Notas introdutórias sobre a devolução de adotandos

 ANA BEATRIZ ARAÚJO PORTELA

Cumpre introduzir a discussão sobre a (im) possibilidade de desistência da adoção que dá tom à presente pesquisa. Isto porque a adoção, uma vez consolidada, em regra, torna-se irrevogável, haja vista o vínculo jurídico de filiação civil que se estabelece entre adotante e adotado, na qual este assume a condição de filho para todos os efeitos, de modo que é vedada qualquer designação discriminatória quanto à origem da filiação, conforme dispõe o art. 227, §6º, da CF/88 (BRASIL, 1988).

Portanto, Fonseca (2012, p. 148) explica que se “desfaz, se anula ou se retira a eficácia ou efeito de ato anteriormente praticado, pela revogação, licitamente permitida”, a qual cessará toda eficácia ou força jurídica do ato. Ocorre, todavia, que a adoção, uma vez perfectibilizada, não comporta arrependimento, logo não pode ser revogada, ratificando que, por meio dessa, “se atribui a condição de filho ao adotando, para todos os efeitos e para todo o sempre”.

# Material fornecido
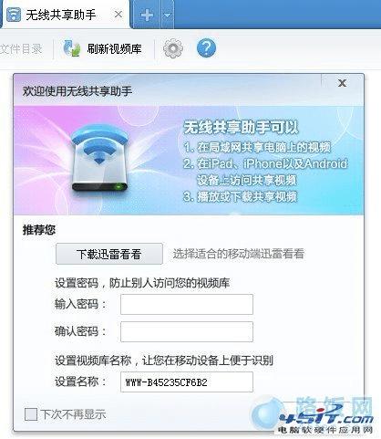Click the 设置名称 field containing WWW-B45235CF6B2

# Tarefas a realizar
(a) Devolva, sem alterações, o trecho do texto sobre a devolução de adotandos que começa com as palavras "Cumpre introduzir a" e termina com "CF/88 (BRASIL, 1988).".
(b) Responda às perguntas abaixo com base no texto sobre a devolução de adotandos.
(i) Qual dispositivo da Constituição é citado como vedação a qualquer designação discriminatória quanto à origem da filiação?
(ii) Segundo Fonseca, o que a revogação faz cessar em relação ao ato?
(iii) Em que ano e em qual página está a obra de Fonseca citada?

# Respostas às tarefas
(a)
Cumpre introduzir a discussão sobre a (im) possibilidade de desistência da adoção que dá tom à presente pesquisa. Isto porque a adoção, uma vez consolidada, em regra, torna-se irrevogável, haja vista o vínculo jurídico de filiação civil que se estabelece entre adotante e adotado, na qual este assume a condição de filho para todos os efeitos, de modo que é vedada qualquer designação discriminatória quanto à origem da filiação, conforme dispõe o art. 227, §6º, da CF/88 (BRASIL, 1988).

(b)
(i) O art. 227, §6º, da CF/88.
(ii) Toda eficácia ou força jurídica do ato.
(iii) Em 2012, na página 148.